§ Excerpt provided
>>>>>

Seagull Feeding Frenzy

Lossiemouth at latitude 57 deg 43.41N looks as if it will be the furthest north Temptress will get, we spent a comfortable if odd night in this small harbour. The trip from Whitehills to Lossiemouth was not exactly eventful, initially we sailed for a couple of hours until the wind died completely. With a flat sea and no wind it was finally ideal conditions to recalibrate the autopilot, a task outstanding since March when the new rudder was fitted so a couple of miles offshore we slowly steered in circles. The instructions are to circle at least twice at under 3 knots in circles that take at least 2 minutes to complete each. Easy? No but it did give a chance for a mackerel to catch up with our lure just to complicate things!

These mackerel are lot larger than their southern cousins

Soon we had five large fish gutted and in the fridge, curried mackerel for supper (one fish each) to accompany the planned veggie curry & rice already planned. By late afternoon the sky was darkening with the forecast rain so we made haste and put on the mainsail cover as well as tidying away the spinnaker sheets & guys.

<<<<<

§ Recorded data
>>>>>

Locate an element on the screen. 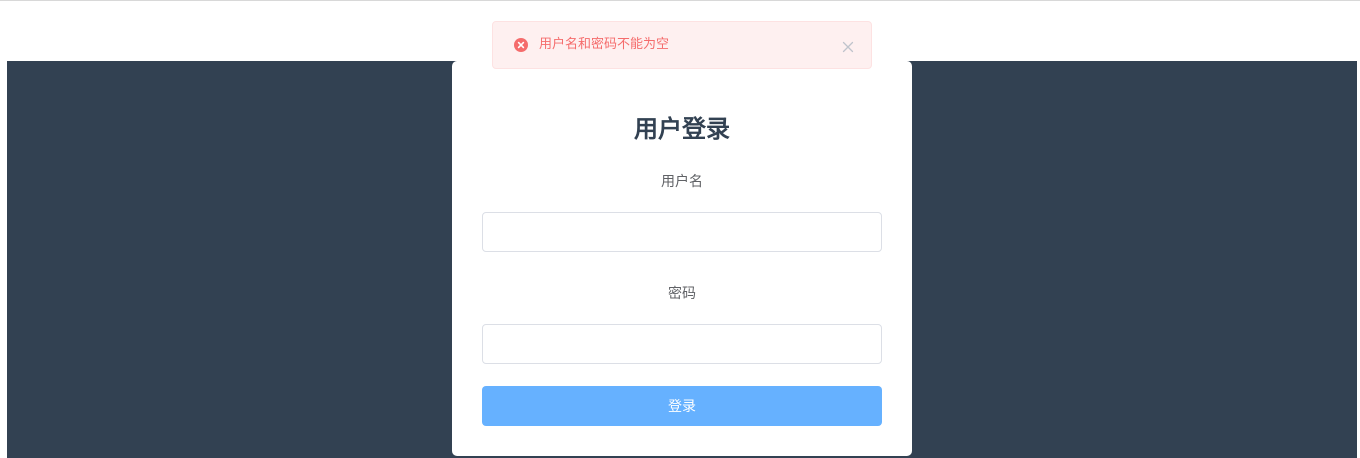 The height and width of the screenshot is (458, 1360). top-border-line is located at coordinates (680, 0).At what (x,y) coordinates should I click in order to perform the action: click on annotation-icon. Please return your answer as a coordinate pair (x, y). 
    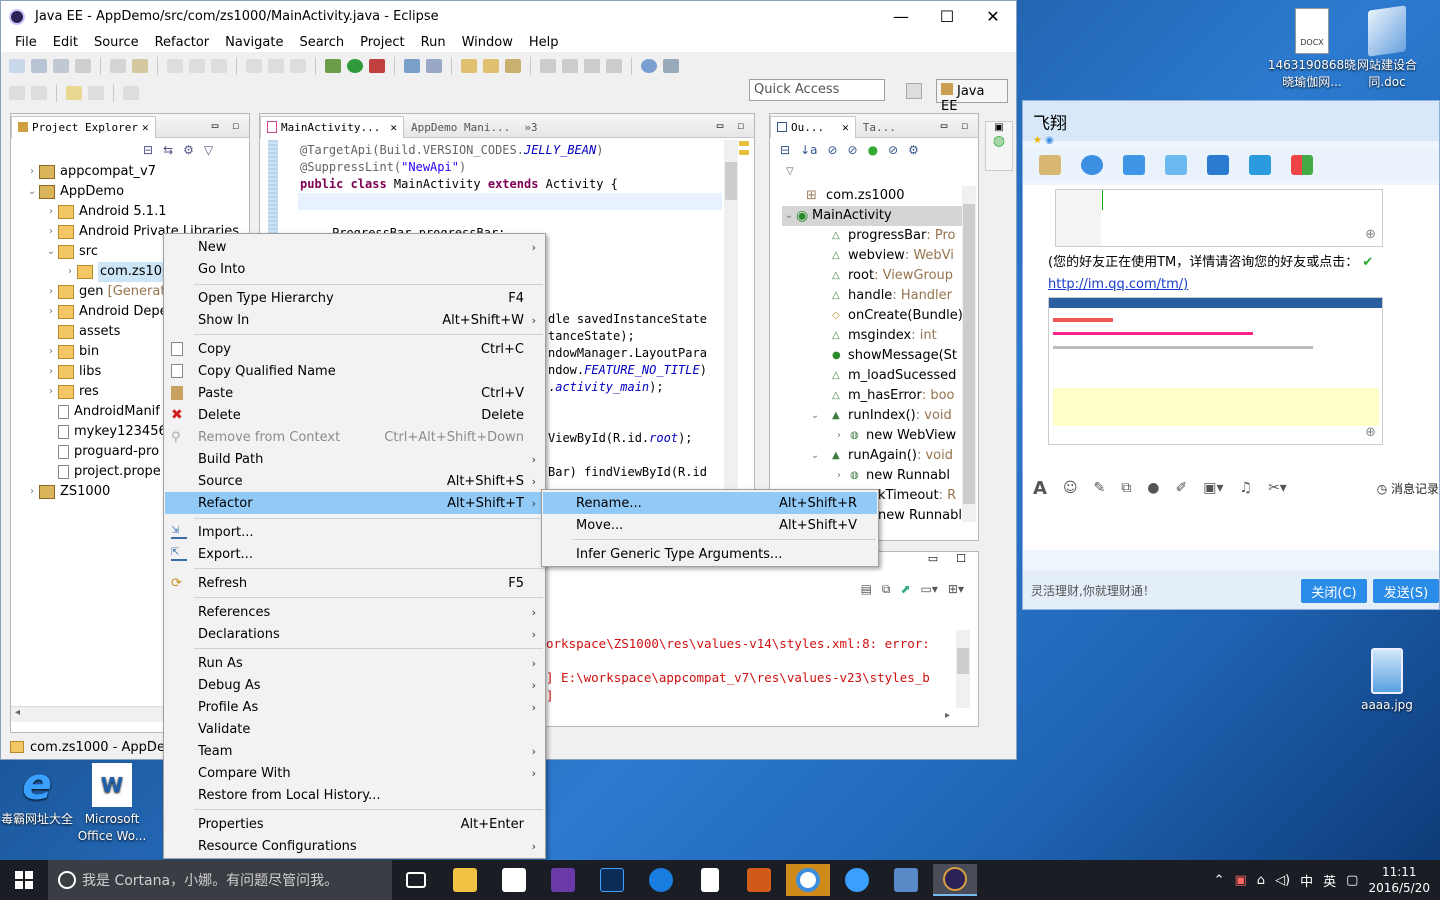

<<<<<

§ What to do
a) Reproduce, word for word, the part of the sailing log above that opens with the words "Lossiemouth at latitude" and closes with "to complicate things!".
b) Translate this sentence from the sailing log into Spanish: "By late afternoon the sky was darkening with the forecast rain so we made haste and put on the mainsail cover as well as tidying away the spinnaker sheets & guys."

§ List of solutions
a)
Lossiemouth at latitude 57 deg 43.41N looks as if it will be the furthest north Temptress will get, we spent a comfortable if odd night in this small harbour. The trip from Whitehills to Lossiemouth was not exactly eventful, initially we sailed for a couple of hours until the wind died completely. With a flat sea and no wind it was finally ideal conditions to recalibrate the autopilot, a task outstanding since March when the new rudder was fitted so a couple of miles offshore we slowly steered in circles. The instructions are to circle at least twice at under 3 knots in circles that take at least 2 minutes to complete each. Easy? No but it did give a chance for a mackerel to catch up with our lure just to complicate things!

b) A última hora de la tarde el cielo se oscurecía con la lluvia pronosticada, así que nos dimos prisa y pusimos la funda de la vela mayor, además de recoger las escotas y las brazas del spinnaker.